On the other hand, I also became aware of something one almost never hears in connection with Rwanda: moral ambiguity. It’s easy to classify, morally, someone who was involved in planning and carrying out the genocide. Easy to classify a pregnant woman, hiding in the banana grove from the murderous pack that just killed her husband. Easy to classify Mbaye Diagne, the Senegalese army captain who saved hundreds of lives in Kigali before being killed by a mortar shell. But what about someone who spent some time at roadblocks where Tutsis were killed, but was shielding Tutsis in his home? I have heard more than one survivor say, “More Hutus were involved in killing than not.” That may be the case, but that still leaves many people who were in the middle, many of them having done things that make them both proud and ashamed.

The international aid community has moved to a more comfortable narrative. The story goes something like this: While the rest of the world idly watched, something horrible happened in Rwanda, perpetrated by evil people, spurred on by a racial ideology supplied by Belgium. Now, thanks primarily to the government, with the help of aid partners, Rwanda is on an entirely different path. Many Westerners fled when things got tough, leaving Rwandan friends and colleagues to face grave danger alone.

There’s much to be said for this account, and much of it is accurate. The progress in Rwanda is real, and in some cases it is spectacular. The decline in child mortality is stunning. Carrying the memory of the infant who arrived in critical condition from malaria to my office in 1999, I am heartened to think of the many mothers who were spared what I saw that mother go through. And the government indeed deserves the lion’s share of the credit, as I and many others working in rural areas in Rwanda saw firsthand: Government officials talking about HIV prevention at every opportunity; local health officials planning to get insecticide-treated bednets into every home. I saw the IRC’s staff in Rwanda work with their government counterparts, institutional hats off, focusing on the objective: attempting to get every Rwandan access to preventive public health services.

But this narrative, like any story—particularly comforting ones—glosses over some inconvenient facts. Do we believe that the grieving has ended for those who lost parents, siblings, spouses, or their entire family? Do we believe that the development work being done in Rwanda today erases the moral failing of the international community in 1994? If we’re so redeemed, why are we repeating the same failure elsewhere?

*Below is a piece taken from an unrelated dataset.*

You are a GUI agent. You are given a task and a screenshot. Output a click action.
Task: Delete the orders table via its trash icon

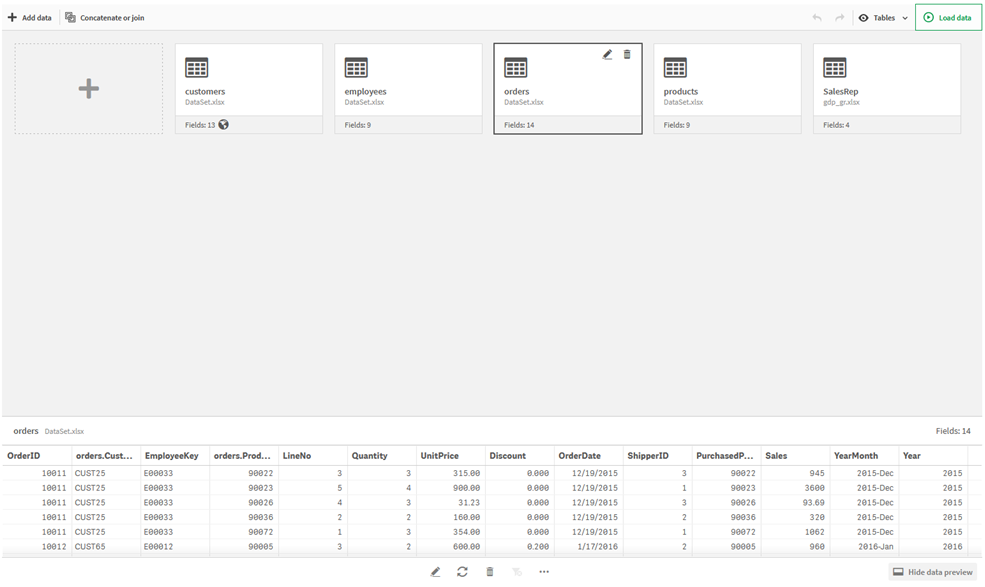pyautogui.click(x=627, y=55)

Twenty years after the genocide in Rwanda began, we are once again watching and doing nothing as organised mobs kill helpless citizens guilty only of being born in the wrong group. This time it’s in the Central African Republic, and the hunted group is Muslims.

The sad reality is that nothing we can do or say will change what happened, what was done and not done. And for that we must grieve. So on this day, I would like to express, to all Rwandans, especially those who lost loved ones, our deep condolences. But I would also like to be able to tell them that we are trying to prevent history from repeating itself. Now is a time to act, urgently, in the Central African Republic and elsewhere. That is the only way to redeem ourselves, even partially, for the mistakes we have already made.